Like all potential recruits Paul had been led to believe that to fight is right. Hence his instant response.

No matter what delusions of intellectual sophistication Paul then might have chosen to cherish, sooner or later the real Bridgwater had had to come bludgeoning in. So do we all wander blithely into the habits, external and internal, of others. So do we become twofold casualties of habit, of others and of our own.

True Stories

In the Sedgemoor district, between May 1988 and October 1989, 547 stray dogs were impounded.

After 10pm on May 1st 1990, and before 6am on May 2nd, a thief broke in to the Hampton Close house of Kevin Tumbull and stole a video recorder, TV and radio cassette, as well as some food and drink.

In May 1990 Joseph Michael Baker, a teacher at Blake School, Bridgwater, grabbed hold of a 12 year old boy by the hair and shook him. 45 year old Joseph Michael Baker had repeatedly asked the boy to be quiet. The boy had responded with a smirk.

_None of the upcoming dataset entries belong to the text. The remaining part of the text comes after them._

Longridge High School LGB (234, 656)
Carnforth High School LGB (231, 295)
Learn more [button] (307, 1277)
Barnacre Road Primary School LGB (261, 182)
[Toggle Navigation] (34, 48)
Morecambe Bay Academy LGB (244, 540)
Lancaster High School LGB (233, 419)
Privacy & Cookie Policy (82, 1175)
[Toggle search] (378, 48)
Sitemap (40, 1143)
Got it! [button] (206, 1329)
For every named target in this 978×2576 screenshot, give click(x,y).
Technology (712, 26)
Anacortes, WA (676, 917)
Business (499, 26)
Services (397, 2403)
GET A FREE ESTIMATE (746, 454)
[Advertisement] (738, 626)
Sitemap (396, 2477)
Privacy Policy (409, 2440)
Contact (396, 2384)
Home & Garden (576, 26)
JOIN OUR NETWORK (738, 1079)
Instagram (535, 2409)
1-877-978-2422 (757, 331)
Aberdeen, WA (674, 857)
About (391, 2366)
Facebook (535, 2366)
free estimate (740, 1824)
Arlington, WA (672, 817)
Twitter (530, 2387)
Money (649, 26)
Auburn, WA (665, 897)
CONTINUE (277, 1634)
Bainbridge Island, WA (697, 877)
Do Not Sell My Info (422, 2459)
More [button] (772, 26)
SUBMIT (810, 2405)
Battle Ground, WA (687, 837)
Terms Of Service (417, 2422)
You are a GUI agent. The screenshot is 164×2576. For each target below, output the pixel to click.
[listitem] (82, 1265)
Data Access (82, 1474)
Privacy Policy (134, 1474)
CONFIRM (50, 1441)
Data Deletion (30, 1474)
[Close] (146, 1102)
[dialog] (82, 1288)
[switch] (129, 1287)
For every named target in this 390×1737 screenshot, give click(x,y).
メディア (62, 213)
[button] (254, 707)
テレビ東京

Finally Joseph Michael Baker had grabbed the boy by the hair and had shaken him. Chairman of Sedgemoor Magistrates, Tony Conibeare, said, "The bench considers that any assault of a pupil by a teacher is a very serious matter. However, because of the degree of provocation, we believe an absolute discharge is appropriate." Joseph Michael Baker, of Spring Cottage, Spaxton, was ordered to pay £5 compensation and £16 costs.